Tasks to carry out:
a) Retype the passage of the While She Sleeps article starting with "Taking cues from" and going on through "in recent years.".
b) According to the While She Sleeps article, which acts are bending and breaking boundaries for metal artists in 2024? List every one it names.

Page text Start Marker

SELF HELL, more than any other Sleeps record, strives to be something different. Since 2010’s The North Stands For Nothing EP, there has been a recognisable While She Sleeps sound, one that blends the scuzziness of the British punk scene, their love of mid-2000s American metalcore like Killswitch and Darkest Hour, and a healthy dose of arena-shattering choruses. Yet, following the tentative steps into electronics heard on 2021’s Sleeps Society, the band’s latest offering leans even further into waveforms and wobs.

Taking cues from the likes of The Prodigy, Aphex Twin, Gorillaz, Daft Punk and even ’90s Ibiza bangers, WSS weave their EDM adoration into everything from the pulsating Rainbows to the layered, atmospheric interludes of No Feeling Is Final and Out Of The Blue. On a less Creamfields-shaped tip, Loz also cites Radiohead and Placebo as inspirations, not so much musically, but for their attitude and vibe, all of which feeds into a new sound the singer delightedly dubs Britmosh.

But whatever you want to call it, Sleeps are freeing themselves of the metalcore pack, and leaving behind a scene that has – to be fair – stagnated in recent years.

“I love metalcore, but I think we all feel like it’s overly saturated now,” nods Loz. “Tons of bands feel like they push their music through the metalcore machine and they have the right packages on their laptop, and that is the side that I fell out of love with. Not another metalcore band sounding great.”

“You can make a record that sounds as good as a world-class band at home because of all these plug-ins, but at that time, the character of records just disappeared,” agrees Mat. “I want to hear a studio again, I want to hear a room. Character is so important. All our favourite bands have character, it’s about all the members and everyone brings something different to the table and everyone’s allowed to express themselves.”

And in 2024, it does feel like the shackles are off once again for metal artists. Boundaries aren’t being pushed, they’re being bent and broken by the phenomenon that is Sleep Token, the staggering success story of Bad Omens, and a new breed of countless exhilarating acts like Lorna Shore, Spiritbox, Poppy, Ice Nine Kills and I Prevail.

Having been a part of the scene for most of his life, and in Sleeps for the best part of two decades, Mat describes seeing and feeling how alive our world feels right now as like watching his favourite TV show.

“I love when a band comes out of nowhere and breaks, I love when bands go from hammering it forever and eventually get somewhere they deserve. When a band’s doing really well, I don’t get jealous about it, I think it’s cool for the scene. When it’s in a bit of a lull I think, ‘What does it need? What kind of band should turn up?’ I love it when it’s booming and it’s like this. I enjoy watching every episode of the series because I’m invested in it.”

Page text End Marker
Supplied information Start Marker

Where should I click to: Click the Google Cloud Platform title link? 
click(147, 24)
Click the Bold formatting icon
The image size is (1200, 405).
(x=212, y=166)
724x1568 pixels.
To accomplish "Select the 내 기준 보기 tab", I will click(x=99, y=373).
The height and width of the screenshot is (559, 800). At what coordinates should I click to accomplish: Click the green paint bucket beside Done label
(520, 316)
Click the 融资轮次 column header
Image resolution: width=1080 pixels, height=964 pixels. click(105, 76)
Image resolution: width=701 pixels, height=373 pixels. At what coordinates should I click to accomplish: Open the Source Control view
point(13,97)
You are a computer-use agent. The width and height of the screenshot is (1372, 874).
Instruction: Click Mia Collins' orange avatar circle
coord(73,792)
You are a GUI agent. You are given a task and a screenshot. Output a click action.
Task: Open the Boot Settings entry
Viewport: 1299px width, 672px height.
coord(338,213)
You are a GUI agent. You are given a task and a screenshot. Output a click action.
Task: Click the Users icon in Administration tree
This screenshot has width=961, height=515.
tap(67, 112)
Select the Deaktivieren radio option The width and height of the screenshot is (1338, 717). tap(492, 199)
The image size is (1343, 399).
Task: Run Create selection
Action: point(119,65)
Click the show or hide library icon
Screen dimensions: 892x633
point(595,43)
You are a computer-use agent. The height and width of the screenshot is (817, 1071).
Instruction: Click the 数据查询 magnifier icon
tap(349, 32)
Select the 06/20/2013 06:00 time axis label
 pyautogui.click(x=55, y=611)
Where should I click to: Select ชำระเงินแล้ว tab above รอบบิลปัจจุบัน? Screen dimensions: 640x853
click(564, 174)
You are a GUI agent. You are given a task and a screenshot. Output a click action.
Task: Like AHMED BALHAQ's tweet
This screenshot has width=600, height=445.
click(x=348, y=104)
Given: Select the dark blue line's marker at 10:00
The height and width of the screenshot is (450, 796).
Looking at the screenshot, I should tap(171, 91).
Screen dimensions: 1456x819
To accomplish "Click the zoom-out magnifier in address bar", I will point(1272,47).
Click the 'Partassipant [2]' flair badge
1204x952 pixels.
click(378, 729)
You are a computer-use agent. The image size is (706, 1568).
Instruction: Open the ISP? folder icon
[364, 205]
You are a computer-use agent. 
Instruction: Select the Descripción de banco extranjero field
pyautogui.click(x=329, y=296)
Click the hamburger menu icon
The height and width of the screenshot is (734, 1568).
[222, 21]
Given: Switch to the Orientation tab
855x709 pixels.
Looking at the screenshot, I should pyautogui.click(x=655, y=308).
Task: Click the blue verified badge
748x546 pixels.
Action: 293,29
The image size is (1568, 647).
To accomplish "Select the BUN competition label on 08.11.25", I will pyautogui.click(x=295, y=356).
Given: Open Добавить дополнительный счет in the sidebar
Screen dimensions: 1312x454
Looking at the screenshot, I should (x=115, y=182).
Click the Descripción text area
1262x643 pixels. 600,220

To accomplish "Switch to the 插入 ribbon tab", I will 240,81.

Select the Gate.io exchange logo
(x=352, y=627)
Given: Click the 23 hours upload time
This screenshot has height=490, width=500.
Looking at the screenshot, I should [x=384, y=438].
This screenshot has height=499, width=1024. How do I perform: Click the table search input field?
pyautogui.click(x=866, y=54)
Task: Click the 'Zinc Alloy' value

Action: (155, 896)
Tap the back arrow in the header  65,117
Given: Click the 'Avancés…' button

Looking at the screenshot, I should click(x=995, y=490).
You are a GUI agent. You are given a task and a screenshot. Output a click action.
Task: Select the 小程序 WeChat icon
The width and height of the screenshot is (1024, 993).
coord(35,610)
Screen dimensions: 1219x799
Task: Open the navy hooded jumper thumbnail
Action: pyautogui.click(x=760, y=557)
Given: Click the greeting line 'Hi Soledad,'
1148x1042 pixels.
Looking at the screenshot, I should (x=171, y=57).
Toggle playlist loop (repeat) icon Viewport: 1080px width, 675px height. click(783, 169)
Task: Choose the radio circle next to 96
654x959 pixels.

Supplied information End Marker

Solutions for each task:
a)
Taking cues from the likes of The Prodigy, Aphex Twin, Gorillaz, Daft Punk and even ’90s Ibiza bangers, WSS weave their EDM adoration into everything from the pulsating Rainbows to the layered, atmospheric interludes of No Feeling Is Final and Out Of The Blue. On a less Creamfields-shaped tip, Loz also cites Radiohead and Placebo as inspirations, not so much musically, but for their attitude and vibe, all of which feeds into a new sound the singer delightedly dubs Britmosh.

But whatever you want to call it, Sleeps are freeing themselves of the metalcore pack, and leaving behind a scene that has – to be fair – stagnated in recent years.

b) Sleep Token, Bad Omens, Lorna Shore, Spiritbox, Poppy, Ice Nine Kills, I Prevail